The vector notation for these equations can be expanded as

$$\begin{array}{rl}\frac{\partial u}{\partial t}+u\frac{\partial u}{\partial x}+v\frac{\partial u}{\partial y}+w\frac{\partial u}{\partial z}& =-\frac{1}{\rho }\frac{\partial p}{\partial x}-2\mathrm{\Omega }v\text{sin}\theta +F_x\\ \frac{\partial v}{\partial t}+u\frac{\partial v}{\partial x}+v\frac{\partial v}{\partial y}+w\frac{\partial v}{\partial z}& =-\frac{1}{\rho }\frac{\partial p}{\partial y}-2\mathrm{\Omega }u\text{sin}\theta +F_y\\ \frac{\partial w}{\partial t}+u\frac{\partial w}{\partial x}+v\frac{\partial w}{\partial y}+w\frac{\partial w}{\partial z}& =-\frac{1}{\rho }\frac{\partial p}{\partial z}+F_z\end{array}$$

Note that the small vertical component of the Coriolis has been removed from …

The Pressure Gradient Force

The pressure gradient force arises from spatial variations in pressure within the ocean. It drives fluid from regions of high pressure to low pressure and is a primary mechanism for initiating and maintaining ocean currents. Mathematically, it’s represented as:

$$-\frac{1}{\rho }\mathrm{\nabla }p$$

​ where $\rho$ is the density of seawater and $\mathrm{\nabla }p$ is the pressure gradient. This force is essential for modeling geostrophic flows where there is a balance between pressure gradients and Coriolis forces in large-scale ocean circulation.

The Coriolis Force

Due to Earth’s rotation, moving fluids experience an apparent force known as the Coriolis force (or Coriolis “effect”). This force causes moving water to deflect to the right in the Northern Hemisphere and to the left in the Southern Hemisphere, influencing the direction of ocean currents. The Coriolis force is given by:

$$-2\mathbf{\Omega }\times \mathbf{\text{v}}$$

where $\mathbf{\Omega }$ is Earth’s angular velocity vector and $\mathbf{\text{v}}$ is the velocity of the fluid.
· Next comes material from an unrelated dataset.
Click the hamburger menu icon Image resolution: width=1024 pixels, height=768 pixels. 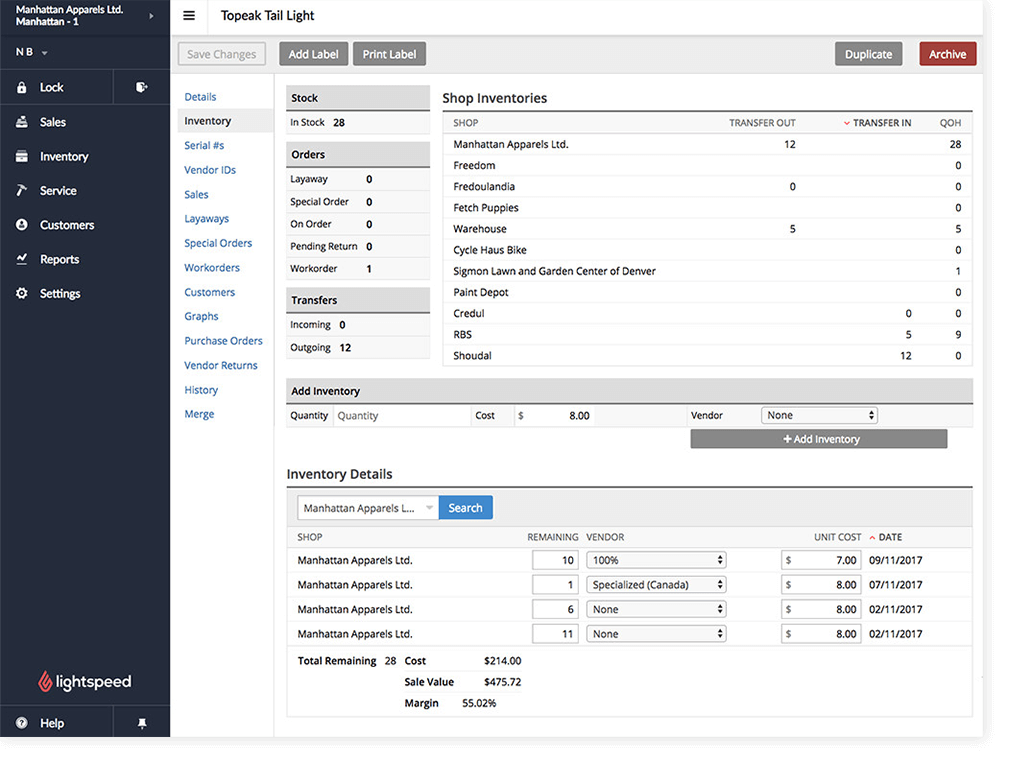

In ocean models, incorporating the Coriolis force is important for simulating realistic current patterns and understanding phenomena like the formation of gyres and the behavior of large-scale circulation systems.

Frictional Forces

Frictional forces in the ocean arise from the viscosity of seawater and interactions with boundaries such as the seafloor and coastlines. These forces act to slow down water movement and dissipate energy, playing a significant role in boundary layers and mixing processes. In ocean modeling, frictional forces are often parameterized using eddy viscosity concepts to represent the effects of turbulence and small-scale mixing that cannot be directly resolved. Accurate parameterization of frictional forces is crucial for modeling vertical mixing, energy dissipation, and the overall momentum balance in the ocean.
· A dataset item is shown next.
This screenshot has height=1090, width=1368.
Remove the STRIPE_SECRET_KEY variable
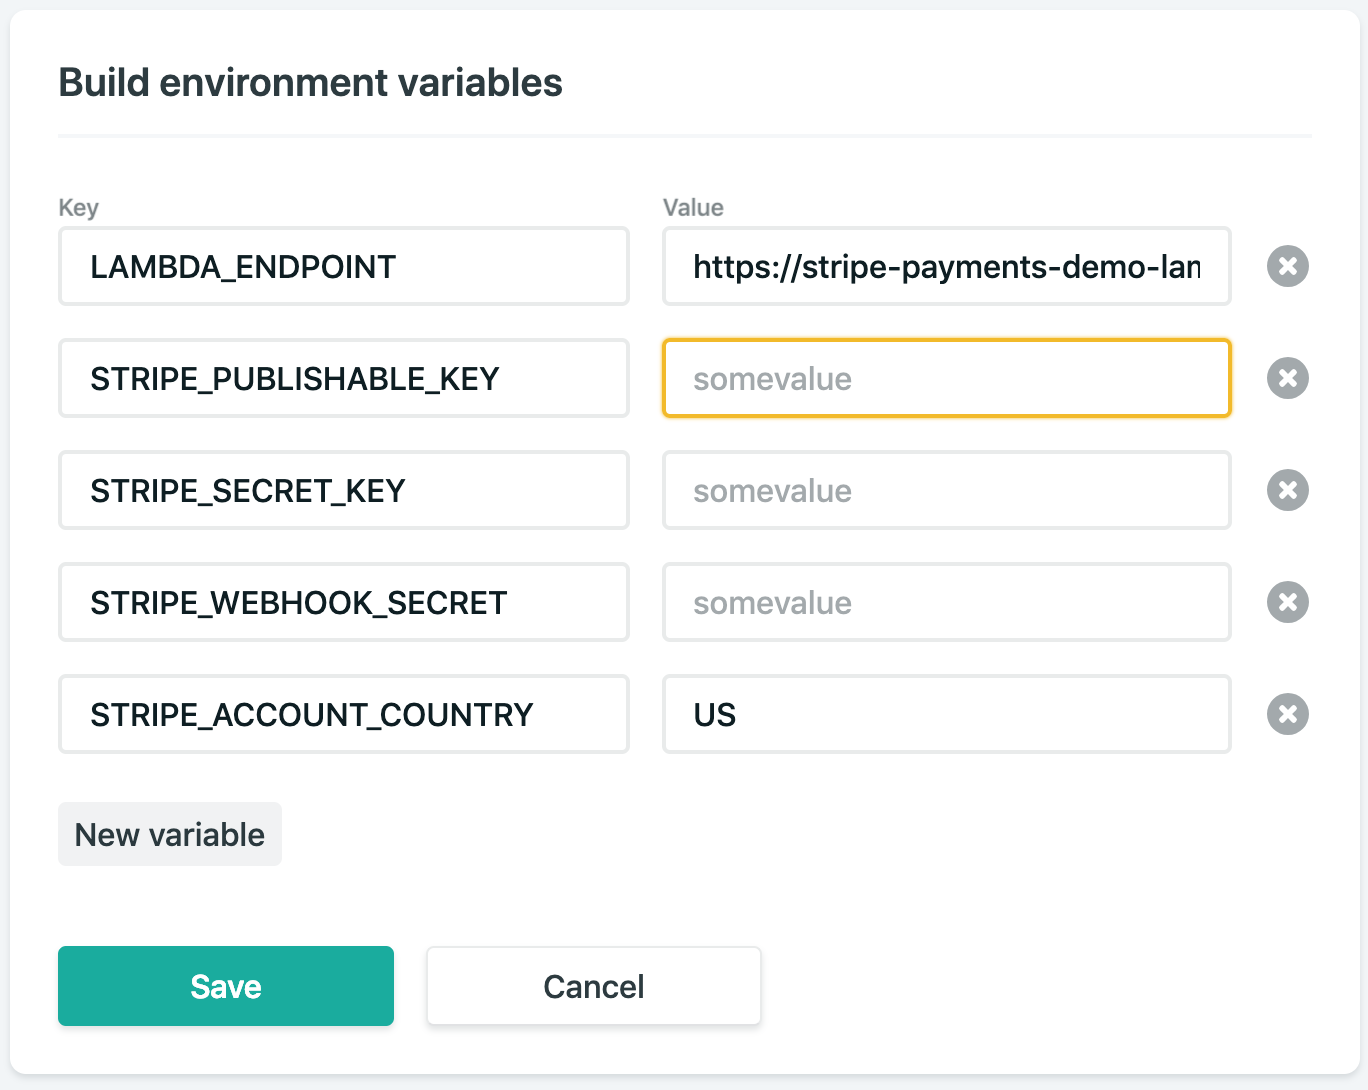1287,490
The Boussinesq Approximation

The Boussinesq approximation for momentum is that sea water is, in effect, incompressible. Put into symbols, this means that

$$\frac{1}{\rho }\frac{D\rho }{Dt}=0$$

This Boussinesq approximation is often used when constructing numerical ocean models with fixed grids because the grid cells will not change volume due to changes in density. This is an important consideration because in the real ocean, variations in density do have a measureable effect on ocean volume. In fact, changes in density resulting primarily from increased ocean heat content are a major contributor to contempory sea level rise [Frederikse et al., 2020]. In effect, hen computing density-driven variations in sea level from ocean state estimates, it’s necessary to apply a correction a posteriori [Greatbatch, 1994].

The Continuity Equation

Applying the conservation equation to momentum (i.e. the conservation of mass in a given volume) results in:

$$\frac{\partial \rho }{\partial t}+\frac{\partial (\rho u)}{\partial x}+\frac{\partial (\rho v)}{\partial y}+\frac{\partial (\rho w)}{\partial z}=0$$

This equation is known as the continuity equation.

Under the Boussinesq approximation, this is simplified to:

$$\frac{\partial u}{\partial x}+\frac{\partial v}{\partial y}+\frac{\partial w}{\partial z}=0$$

Or, put another way, the flow into a given region but be equal to the flow out.